# New family member



## Persian2508 (Mar 10, 2008)

This is my new family member, he gets along easily with people,not afraid of people, unless you make him surprise  but he does't like to take his bath. Other than that he is a very playfull young boy as like other kittens do.


----------



## marie73 (Jul 12, 2006)

Awwww, look at that cute little face! :luv

What's his name?


----------



## Heidi n Q (Nov 22, 2006)

He looks very fluffy and cute!


----------



## Persian2508 (Mar 10, 2008)

*Hi*



marie73 said:


> Awwww, look at that cute little face! :luv
> 
> What's his name?


Hi there thankyou!  his name is Boyboy.


----------



## marie73 (Jul 12, 2006)

I think most kitties hate baths. I didn't give my kittens baths, I just cleaned them up when they had a dirty bum or got their feet in their poo.


----------



## Banana2363 (Feb 22, 2008)

what an adorable lil one. Congrats!


----------



## DesnBaby (Apr 18, 2004)

Aww, so cute!


----------



## Persian2508 (Mar 10, 2008)

*newer family member*

Hi! this is my latest kitten, her name is girlgirl


----------



## Heidi n Q (Nov 22, 2006)

Does she have a dark spot on her head? She looks adorable, and you have a beautiful pair of kittehs.
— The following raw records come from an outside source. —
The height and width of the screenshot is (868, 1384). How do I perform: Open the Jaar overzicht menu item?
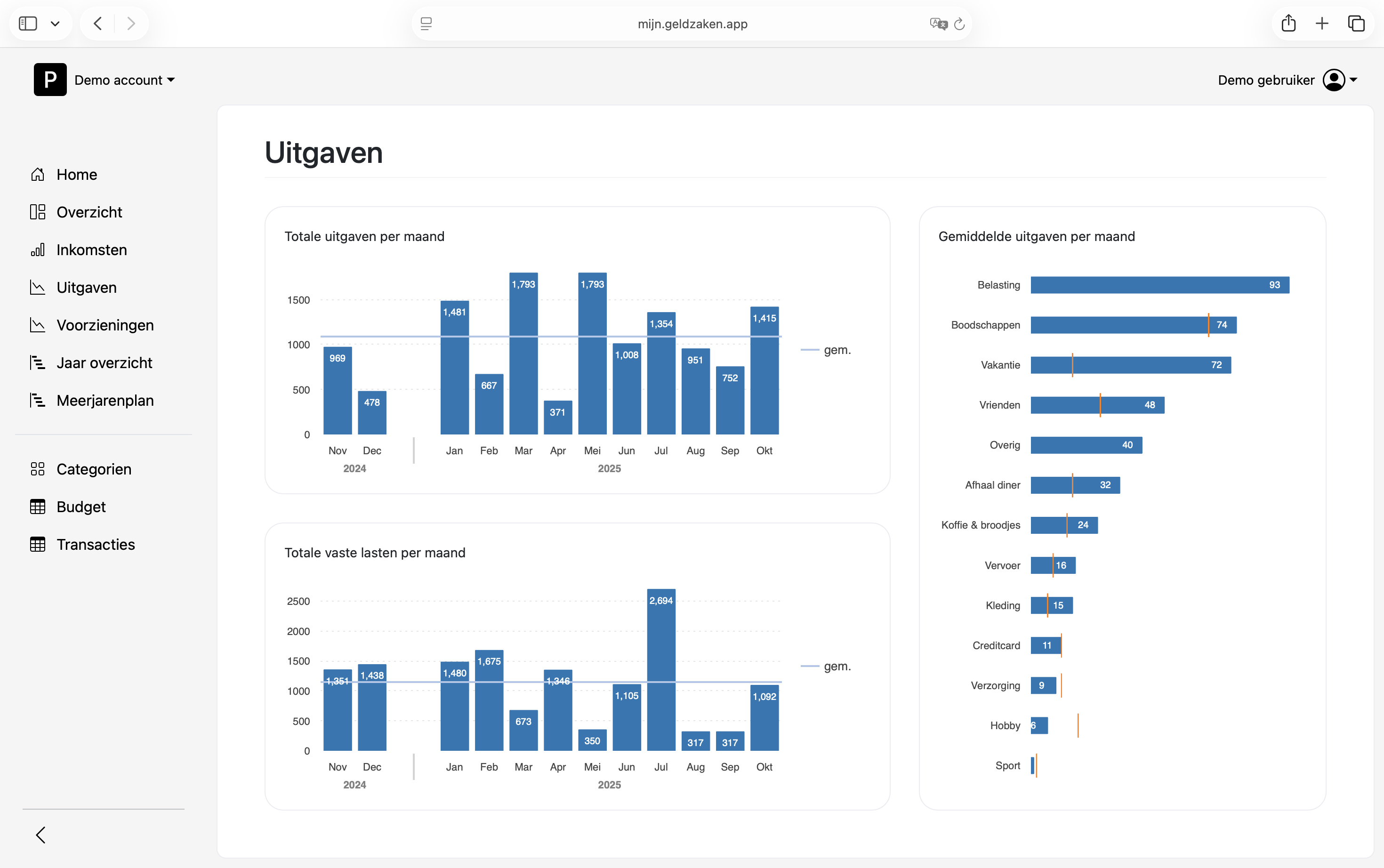tap(104, 363)
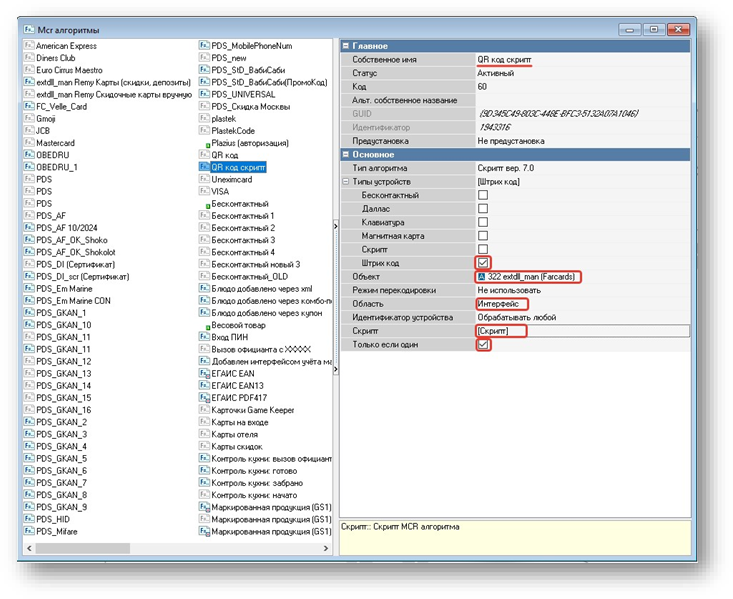Image resolution: width=733 pixels, height=599 pixels.
Task: Select the FC_Velle_Card icon in list
Action: 29,105
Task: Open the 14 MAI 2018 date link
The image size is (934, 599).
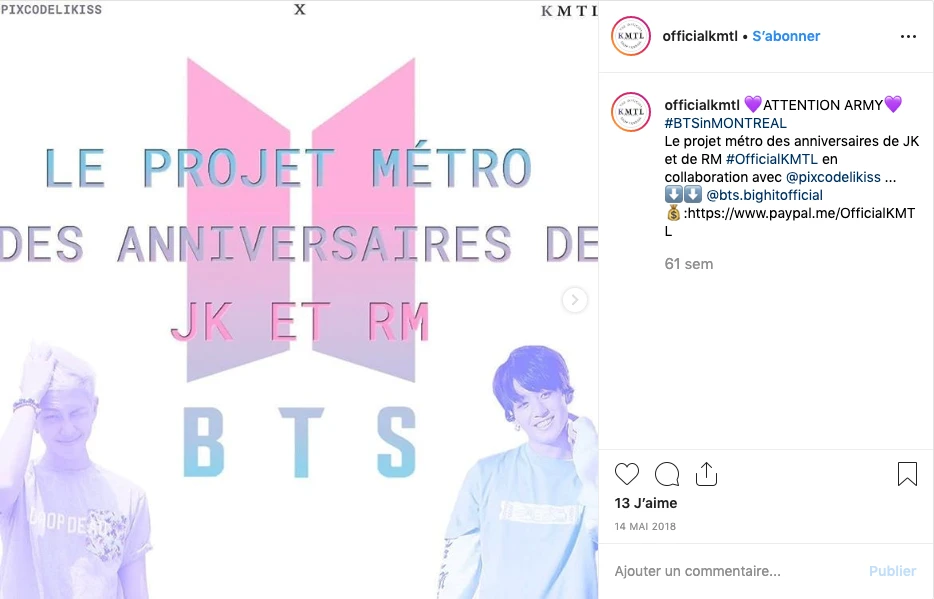Action: (x=645, y=526)
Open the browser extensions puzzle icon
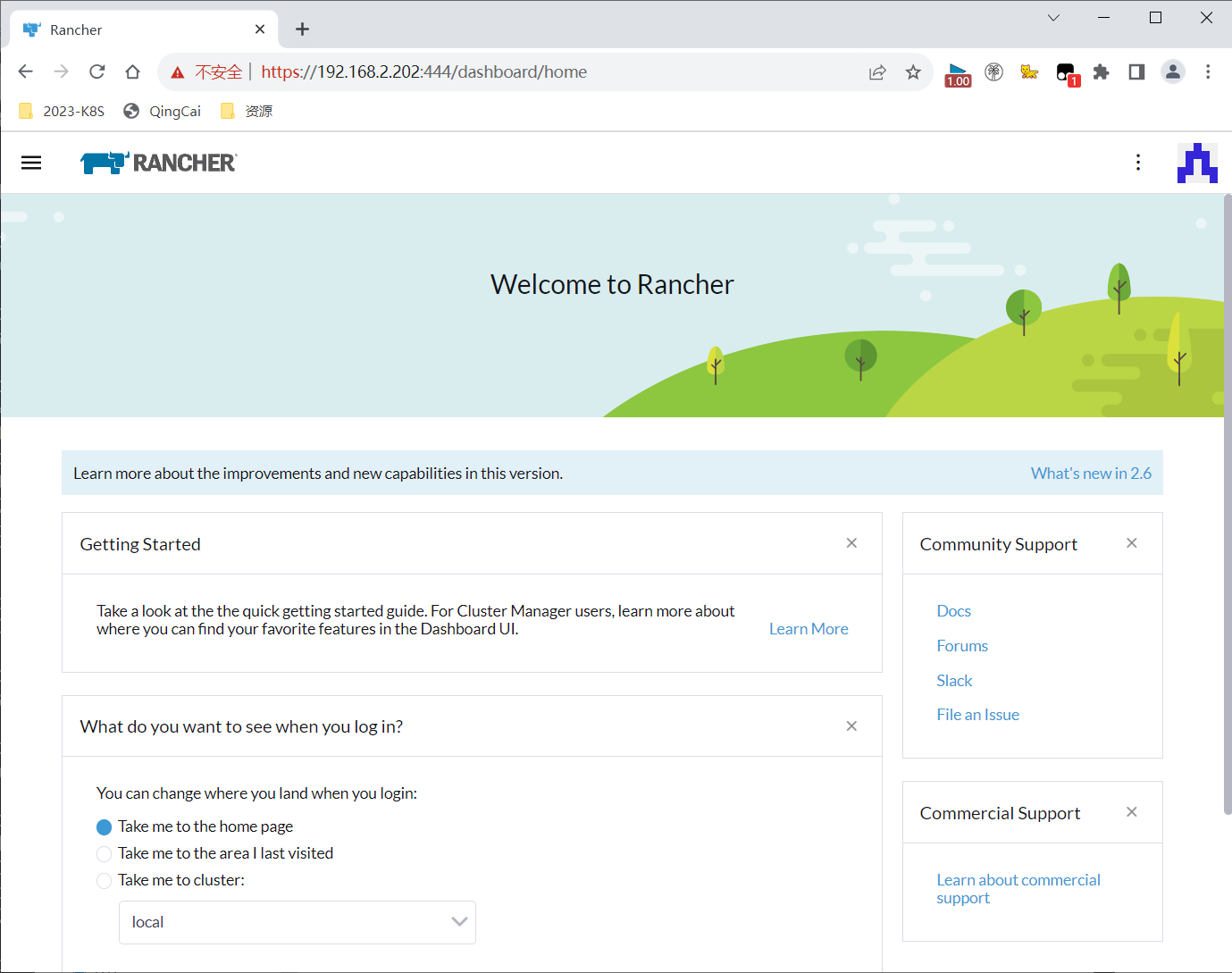This screenshot has width=1232, height=973. 1101,72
Please keep posting pictures as they grow, I'd love to see how they mature.


----------



## marie73 (Jul 12, 2006)

Awwww, girlgirl is cutecute!


----------



## Leazie (Apr 14, 2007)

They are so fluffy that I just want to snuggle them.


----------



## Persian2508 (Mar 10, 2008)

*boyboy*









boyboy on my table  and girlgirl with her mother..  enjoy!


----------



## Leazie (Apr 14, 2007)

Impossible, but I believe BoyBoy is getting cuter.


----------



## Persian2508 (Mar 10, 2008)

*hehe*



Leazie said:


> Impossible, but I believe BoyBoy is getting cuter.


hehe thanks!


----------



## Persian2508 (Mar 10, 2008)

*new pictures!! 30march08*

My Boyboy and Girlgirl!


----------



## kittykat102 (Mar 31, 2008)

They are so sweet.


----------